Antonio Machado
















Belo dia de primavera, a chave do reino entregue à Besta. Sim, belo dia para morrer. Antonio Machado e dizer que, mesmo com a corda no pescoço, alguém resiste abaixo das nuvens no exato momento em que algo parece deixar a vida suspensa no ar.
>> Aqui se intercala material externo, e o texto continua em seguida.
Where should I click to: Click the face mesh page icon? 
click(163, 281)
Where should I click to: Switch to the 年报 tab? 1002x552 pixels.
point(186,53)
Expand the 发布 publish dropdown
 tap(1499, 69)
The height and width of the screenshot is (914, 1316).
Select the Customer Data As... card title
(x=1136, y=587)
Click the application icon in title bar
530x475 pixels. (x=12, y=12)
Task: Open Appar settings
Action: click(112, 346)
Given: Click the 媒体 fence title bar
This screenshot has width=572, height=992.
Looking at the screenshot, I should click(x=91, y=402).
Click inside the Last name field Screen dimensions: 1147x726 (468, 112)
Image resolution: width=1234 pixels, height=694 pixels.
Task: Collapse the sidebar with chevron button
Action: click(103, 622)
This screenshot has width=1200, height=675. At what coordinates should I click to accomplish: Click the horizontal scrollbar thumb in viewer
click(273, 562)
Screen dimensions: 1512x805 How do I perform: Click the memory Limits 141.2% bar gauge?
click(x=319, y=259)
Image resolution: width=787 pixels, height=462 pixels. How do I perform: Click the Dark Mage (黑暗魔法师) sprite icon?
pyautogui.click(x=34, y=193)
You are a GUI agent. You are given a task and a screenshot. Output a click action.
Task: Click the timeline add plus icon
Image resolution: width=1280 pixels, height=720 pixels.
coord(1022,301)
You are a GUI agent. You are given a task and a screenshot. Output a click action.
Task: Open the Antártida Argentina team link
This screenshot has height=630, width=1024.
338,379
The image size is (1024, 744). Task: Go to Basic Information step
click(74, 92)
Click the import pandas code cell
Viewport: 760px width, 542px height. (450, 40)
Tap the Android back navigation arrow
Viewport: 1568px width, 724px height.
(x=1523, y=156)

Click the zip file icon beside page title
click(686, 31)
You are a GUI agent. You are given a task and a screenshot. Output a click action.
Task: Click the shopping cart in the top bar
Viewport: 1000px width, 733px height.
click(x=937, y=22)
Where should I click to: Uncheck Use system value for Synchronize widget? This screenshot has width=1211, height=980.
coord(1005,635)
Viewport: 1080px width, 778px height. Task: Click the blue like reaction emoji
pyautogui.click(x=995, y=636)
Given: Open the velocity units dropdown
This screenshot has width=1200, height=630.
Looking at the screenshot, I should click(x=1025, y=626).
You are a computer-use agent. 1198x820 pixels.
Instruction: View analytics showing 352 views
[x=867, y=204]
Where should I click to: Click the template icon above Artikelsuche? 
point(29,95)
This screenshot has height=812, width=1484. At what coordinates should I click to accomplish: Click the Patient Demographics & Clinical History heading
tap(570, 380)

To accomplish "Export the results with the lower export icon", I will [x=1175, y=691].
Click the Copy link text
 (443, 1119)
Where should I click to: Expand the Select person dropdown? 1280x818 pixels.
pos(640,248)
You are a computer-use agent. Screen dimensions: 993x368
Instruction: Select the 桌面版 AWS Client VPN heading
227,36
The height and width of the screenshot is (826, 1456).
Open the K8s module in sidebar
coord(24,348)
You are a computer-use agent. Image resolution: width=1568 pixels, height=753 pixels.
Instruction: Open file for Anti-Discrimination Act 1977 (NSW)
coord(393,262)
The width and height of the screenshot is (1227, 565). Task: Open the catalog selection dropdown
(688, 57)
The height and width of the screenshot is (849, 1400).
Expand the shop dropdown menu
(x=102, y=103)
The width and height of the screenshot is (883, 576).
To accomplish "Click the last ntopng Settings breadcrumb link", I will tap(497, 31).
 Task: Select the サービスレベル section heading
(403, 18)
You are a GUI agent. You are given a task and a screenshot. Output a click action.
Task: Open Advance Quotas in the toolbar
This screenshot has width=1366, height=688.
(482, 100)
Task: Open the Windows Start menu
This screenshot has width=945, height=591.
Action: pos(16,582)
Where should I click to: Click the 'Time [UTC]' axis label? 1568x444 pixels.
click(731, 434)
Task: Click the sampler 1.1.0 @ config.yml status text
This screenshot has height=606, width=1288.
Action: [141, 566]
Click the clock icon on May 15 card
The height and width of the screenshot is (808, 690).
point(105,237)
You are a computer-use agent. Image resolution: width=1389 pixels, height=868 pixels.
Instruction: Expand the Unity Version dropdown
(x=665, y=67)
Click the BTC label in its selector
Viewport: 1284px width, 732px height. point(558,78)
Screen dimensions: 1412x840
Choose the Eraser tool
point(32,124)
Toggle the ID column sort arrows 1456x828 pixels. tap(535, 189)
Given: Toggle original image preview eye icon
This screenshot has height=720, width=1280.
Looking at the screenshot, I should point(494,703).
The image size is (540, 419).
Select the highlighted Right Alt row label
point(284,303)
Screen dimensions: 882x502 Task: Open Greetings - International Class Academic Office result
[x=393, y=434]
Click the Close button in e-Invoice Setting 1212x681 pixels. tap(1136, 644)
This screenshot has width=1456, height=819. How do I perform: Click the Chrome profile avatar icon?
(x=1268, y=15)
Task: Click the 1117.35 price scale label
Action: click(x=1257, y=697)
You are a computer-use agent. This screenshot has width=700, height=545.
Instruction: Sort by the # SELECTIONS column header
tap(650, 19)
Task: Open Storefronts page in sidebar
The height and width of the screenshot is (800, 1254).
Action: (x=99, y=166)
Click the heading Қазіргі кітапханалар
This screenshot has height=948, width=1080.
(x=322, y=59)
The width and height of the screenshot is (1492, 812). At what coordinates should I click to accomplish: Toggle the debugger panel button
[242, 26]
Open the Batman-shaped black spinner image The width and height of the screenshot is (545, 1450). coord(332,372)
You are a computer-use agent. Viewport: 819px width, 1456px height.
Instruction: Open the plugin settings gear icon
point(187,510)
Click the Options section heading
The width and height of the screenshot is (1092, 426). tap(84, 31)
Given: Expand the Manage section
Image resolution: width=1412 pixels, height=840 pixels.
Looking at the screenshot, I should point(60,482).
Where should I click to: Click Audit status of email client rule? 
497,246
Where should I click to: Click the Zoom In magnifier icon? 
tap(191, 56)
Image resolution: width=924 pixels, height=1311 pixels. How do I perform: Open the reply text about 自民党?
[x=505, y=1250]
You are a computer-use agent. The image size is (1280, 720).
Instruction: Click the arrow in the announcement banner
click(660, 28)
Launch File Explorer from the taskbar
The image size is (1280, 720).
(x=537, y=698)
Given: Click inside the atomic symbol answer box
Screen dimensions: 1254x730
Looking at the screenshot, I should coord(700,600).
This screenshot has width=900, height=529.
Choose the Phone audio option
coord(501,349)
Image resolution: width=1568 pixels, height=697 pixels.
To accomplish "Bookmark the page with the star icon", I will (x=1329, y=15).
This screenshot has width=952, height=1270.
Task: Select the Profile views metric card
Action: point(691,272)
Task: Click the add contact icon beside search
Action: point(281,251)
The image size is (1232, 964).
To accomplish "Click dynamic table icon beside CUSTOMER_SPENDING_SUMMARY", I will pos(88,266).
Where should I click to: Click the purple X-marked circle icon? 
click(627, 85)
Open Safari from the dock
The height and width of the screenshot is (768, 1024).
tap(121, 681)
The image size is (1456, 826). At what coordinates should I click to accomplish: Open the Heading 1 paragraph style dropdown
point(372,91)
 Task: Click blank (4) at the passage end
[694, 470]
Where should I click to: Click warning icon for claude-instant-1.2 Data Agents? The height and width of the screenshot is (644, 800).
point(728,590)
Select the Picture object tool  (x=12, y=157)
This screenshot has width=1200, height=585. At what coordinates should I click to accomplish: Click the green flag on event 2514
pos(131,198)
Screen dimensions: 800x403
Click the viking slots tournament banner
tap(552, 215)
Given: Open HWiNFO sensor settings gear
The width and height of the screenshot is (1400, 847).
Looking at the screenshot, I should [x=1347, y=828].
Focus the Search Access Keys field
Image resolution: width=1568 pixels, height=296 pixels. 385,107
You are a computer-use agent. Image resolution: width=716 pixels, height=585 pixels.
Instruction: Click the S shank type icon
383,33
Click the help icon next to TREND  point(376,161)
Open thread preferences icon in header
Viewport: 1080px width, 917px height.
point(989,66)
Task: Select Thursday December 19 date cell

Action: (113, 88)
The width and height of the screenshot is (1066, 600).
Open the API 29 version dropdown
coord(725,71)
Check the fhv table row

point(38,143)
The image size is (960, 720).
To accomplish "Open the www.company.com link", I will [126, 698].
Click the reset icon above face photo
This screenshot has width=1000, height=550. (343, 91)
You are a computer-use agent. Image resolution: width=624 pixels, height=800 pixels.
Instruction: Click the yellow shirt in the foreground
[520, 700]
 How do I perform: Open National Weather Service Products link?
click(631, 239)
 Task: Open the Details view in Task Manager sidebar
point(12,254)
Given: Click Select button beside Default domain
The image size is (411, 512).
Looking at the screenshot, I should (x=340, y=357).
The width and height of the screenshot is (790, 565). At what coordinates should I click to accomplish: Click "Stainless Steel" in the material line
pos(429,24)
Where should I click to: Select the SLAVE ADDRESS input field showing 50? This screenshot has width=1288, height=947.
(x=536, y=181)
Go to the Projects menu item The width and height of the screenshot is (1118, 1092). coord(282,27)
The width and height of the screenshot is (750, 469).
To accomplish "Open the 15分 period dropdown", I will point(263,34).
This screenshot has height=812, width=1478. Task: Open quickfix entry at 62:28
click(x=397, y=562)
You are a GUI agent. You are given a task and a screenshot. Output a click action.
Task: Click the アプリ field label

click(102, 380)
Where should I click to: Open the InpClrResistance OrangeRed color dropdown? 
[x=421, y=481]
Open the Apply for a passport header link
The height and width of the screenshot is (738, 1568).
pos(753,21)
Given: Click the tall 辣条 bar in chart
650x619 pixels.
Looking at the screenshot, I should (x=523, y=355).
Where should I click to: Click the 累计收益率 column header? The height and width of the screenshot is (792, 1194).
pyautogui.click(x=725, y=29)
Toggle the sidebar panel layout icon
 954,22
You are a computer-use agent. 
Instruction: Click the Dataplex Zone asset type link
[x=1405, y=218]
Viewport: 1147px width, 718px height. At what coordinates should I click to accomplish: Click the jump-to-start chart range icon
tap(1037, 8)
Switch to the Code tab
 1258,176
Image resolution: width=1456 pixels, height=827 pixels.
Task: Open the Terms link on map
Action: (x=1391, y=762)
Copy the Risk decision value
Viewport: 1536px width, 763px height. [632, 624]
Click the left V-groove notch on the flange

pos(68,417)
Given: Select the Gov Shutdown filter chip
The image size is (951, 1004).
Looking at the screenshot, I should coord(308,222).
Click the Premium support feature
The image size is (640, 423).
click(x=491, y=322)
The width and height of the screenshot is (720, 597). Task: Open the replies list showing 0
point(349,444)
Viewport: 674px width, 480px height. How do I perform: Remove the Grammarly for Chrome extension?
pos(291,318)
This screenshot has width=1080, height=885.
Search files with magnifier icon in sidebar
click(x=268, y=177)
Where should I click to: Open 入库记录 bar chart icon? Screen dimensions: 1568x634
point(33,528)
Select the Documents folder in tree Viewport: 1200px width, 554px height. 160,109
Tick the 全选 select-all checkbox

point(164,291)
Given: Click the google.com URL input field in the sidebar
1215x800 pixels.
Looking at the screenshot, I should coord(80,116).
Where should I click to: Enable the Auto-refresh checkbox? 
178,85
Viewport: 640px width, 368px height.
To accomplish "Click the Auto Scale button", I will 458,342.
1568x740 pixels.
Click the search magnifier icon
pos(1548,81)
Do lixão da cidade, da mais remota periferia, do acampamento onde dois corpos se estendem, da memória em ruínas do Estácio, do terreno de quilombolas às voltas com mortos-vivos, das aldeias de índios tratorados na mata, do amor que perdi em algum baile,  das peladas de pés descalços em Morro Agudo também se avista o esplendor do céu.

Arte poética

Há em toda alma uma festa somente,
tu vais sabê-lo, Amor, sombra florida,
sonho de aroma, e logo ... nada;  andrajos,
rancor, filosofia.
Roto no espelho o teu melhor idílio,
e de costas voltadas já à vida,
será tua oração cada manhã:
Para ser enforcado, belo dia!

Arte poética

Y en toda el alma hay una sola fiesta,
tú lo sabrás, Amor, sombra florida,
sueño de aroma, y luego ... nada; andrajos,
rancor, filosofía.
Roto en tu espejo tu mejor idilio,
y vuelto ya de espaldas a la vida,
ha de ser tu oración de la mañana:
¡Oh, para ser ahorcado, hermoso dia!